_PROBLEM DETAILS_
According to the conversation transcript, what revenue figure and floor space does the gym owner mention during the consulting day?

_DOCUMENT PASSAGE_
** Start **
Okay, that that was great.
SPEAKER_01: I heard that same
theory from one of the old
motivational guys.
I had some, I've got some
ancient books on my shelf.
I mean, my books are probably
older than most of the guys you
work with.
But one of the guys was the he
said, just anytime you drive by
a seminary, peek over the fence
because that cemetery is filled
with people that thought they
were totally irreplaceable.
And so somewhere out there they
are.
And the gym business, we look at
these things, it's just I'm
fascinated by how many gym
owners in their 20s up to their
40s just they fight everything
because they again they don't
know how to do it, but they
refuse to learn how to do it,
and they refuse to let anybody
help them because the ego has to
admit that I don't I don't know
how to do this.
But it's like driving it for our
first time.
You have to have you ask for
help somewhere, dude.
It's something I don't know.
Teach me.
I just it makes me crazy.
SPEAKER_00: One of my favorite
stories of you that you actually
don't even might not even know
about, and this shows you're no
ego, but I have a buddy named
Brent Gallagher, he's one of my
one of my really, really good
friends, and he's got a gym in
Houston that absolutely crushes
it.
And he hired you for a
consulting day.
And in the first hour, you told
him all the things he needs to
change about his business.
And then he says, Oh, yeah, by
the way, I'm doing three million
dollars in about 6,000 square
feet, and our margins are off
the charts.
And you paused and you said to
him, Forget everything I just
said and don't fuck it up.
It's like it's my favorite
story.
Like, I don't even know if you
know that.
I don't even know if you know
Brett, but he's a really good
friend of mine, and he tells me
that story, and it just shows
that like no, you weren't you
were trying to give him the best
advice you could, but then you
realize that business was about
a unicorn, and don't mess it up.
SPEAKER_01: Sometimes that's
hard to do.
See that sometimes it's hard not
to screw it up, and especially
when it is an outlier.
SPEAKER_00: Yeah.
** End **
_STORED DATA_
** Start **
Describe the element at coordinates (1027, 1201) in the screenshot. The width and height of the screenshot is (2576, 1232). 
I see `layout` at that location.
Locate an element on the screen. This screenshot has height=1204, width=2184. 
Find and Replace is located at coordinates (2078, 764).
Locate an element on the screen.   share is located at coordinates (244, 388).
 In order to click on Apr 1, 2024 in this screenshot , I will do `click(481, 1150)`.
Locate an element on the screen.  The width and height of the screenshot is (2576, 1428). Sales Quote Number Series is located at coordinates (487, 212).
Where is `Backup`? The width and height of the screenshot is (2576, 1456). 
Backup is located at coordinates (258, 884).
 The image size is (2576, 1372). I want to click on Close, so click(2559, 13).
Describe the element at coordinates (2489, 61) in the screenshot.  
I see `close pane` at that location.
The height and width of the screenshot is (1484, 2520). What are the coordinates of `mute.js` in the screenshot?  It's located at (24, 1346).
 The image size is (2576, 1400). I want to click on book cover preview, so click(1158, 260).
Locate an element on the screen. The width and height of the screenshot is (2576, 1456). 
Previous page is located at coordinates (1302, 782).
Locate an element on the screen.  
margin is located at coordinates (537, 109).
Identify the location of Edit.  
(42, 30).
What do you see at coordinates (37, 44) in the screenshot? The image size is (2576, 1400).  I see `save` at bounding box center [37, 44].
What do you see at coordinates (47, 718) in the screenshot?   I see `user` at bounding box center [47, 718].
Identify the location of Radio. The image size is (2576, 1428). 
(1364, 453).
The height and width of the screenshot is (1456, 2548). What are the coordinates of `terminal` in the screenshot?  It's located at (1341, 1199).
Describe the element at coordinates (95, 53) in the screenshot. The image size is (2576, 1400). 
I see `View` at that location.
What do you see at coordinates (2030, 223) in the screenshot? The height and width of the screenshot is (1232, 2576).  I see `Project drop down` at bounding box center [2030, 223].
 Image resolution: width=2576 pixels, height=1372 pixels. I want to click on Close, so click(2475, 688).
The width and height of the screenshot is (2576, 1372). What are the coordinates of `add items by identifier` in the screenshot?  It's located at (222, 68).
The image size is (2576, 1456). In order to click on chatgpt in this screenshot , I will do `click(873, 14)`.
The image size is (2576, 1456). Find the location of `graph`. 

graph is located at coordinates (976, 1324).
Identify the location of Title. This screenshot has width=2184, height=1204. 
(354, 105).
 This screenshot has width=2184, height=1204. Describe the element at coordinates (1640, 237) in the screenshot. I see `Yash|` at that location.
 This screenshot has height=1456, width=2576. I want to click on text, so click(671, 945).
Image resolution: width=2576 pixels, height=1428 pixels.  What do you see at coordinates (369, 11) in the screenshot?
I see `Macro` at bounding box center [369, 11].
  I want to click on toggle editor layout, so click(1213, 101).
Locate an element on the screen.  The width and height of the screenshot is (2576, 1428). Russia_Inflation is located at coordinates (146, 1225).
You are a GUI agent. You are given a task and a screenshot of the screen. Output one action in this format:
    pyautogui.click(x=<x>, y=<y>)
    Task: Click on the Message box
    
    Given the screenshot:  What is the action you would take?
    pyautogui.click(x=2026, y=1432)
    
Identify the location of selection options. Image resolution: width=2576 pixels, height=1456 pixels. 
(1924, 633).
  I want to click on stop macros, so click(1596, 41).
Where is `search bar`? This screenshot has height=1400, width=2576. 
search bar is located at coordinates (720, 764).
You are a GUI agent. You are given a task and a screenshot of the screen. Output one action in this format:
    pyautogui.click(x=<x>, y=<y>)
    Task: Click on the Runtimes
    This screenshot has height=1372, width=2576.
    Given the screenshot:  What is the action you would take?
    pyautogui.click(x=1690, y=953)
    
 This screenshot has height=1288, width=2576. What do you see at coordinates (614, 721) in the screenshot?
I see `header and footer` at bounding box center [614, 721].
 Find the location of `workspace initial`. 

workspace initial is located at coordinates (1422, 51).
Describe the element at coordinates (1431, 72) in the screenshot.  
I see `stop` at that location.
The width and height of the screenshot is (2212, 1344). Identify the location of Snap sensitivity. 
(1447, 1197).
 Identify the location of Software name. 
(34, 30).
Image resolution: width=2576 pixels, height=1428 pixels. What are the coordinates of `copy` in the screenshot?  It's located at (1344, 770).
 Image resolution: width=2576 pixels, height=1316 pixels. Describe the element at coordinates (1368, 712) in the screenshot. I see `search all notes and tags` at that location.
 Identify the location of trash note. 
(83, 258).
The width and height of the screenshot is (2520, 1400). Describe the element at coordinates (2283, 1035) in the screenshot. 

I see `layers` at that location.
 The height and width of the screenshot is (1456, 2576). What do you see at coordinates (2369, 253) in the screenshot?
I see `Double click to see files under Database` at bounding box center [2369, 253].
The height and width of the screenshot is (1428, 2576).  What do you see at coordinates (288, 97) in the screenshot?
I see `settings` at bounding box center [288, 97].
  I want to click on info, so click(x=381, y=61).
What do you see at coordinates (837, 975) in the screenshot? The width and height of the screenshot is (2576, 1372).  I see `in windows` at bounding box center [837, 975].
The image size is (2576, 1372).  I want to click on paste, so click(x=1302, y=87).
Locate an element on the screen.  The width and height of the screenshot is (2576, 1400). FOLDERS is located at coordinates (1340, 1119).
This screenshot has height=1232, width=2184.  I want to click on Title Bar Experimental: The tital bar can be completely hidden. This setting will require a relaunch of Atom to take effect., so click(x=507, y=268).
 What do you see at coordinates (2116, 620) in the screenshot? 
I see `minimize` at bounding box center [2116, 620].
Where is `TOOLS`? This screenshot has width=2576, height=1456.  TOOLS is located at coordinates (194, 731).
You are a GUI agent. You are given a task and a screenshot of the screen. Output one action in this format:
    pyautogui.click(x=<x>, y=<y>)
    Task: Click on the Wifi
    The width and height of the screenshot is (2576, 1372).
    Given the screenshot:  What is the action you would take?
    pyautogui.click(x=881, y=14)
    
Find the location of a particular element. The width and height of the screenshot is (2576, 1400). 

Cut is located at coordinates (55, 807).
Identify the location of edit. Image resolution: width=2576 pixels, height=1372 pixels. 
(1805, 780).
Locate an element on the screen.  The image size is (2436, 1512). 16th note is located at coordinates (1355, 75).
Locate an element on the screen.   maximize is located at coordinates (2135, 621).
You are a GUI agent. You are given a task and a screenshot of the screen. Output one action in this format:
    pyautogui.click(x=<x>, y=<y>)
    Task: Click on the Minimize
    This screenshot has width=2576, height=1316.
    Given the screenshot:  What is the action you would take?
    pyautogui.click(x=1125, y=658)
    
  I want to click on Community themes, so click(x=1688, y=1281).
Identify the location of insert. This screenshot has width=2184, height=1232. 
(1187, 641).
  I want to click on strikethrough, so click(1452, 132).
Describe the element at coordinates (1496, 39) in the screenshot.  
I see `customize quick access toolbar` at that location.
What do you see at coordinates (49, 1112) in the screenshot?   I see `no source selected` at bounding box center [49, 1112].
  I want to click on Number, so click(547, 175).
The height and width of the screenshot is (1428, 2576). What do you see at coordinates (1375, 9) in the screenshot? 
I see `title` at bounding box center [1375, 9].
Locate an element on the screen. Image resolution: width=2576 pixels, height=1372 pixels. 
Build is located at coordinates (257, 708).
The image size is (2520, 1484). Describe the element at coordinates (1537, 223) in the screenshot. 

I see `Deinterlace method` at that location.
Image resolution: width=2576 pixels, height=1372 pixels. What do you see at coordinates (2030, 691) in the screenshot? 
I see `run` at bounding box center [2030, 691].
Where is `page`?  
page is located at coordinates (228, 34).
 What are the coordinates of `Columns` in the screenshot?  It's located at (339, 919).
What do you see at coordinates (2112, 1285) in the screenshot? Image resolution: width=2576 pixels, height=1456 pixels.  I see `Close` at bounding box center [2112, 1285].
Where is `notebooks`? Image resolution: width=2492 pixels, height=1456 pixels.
** End **
_THE SOLUTION_
He says he is doing three million dollars in about 6,000 square feet.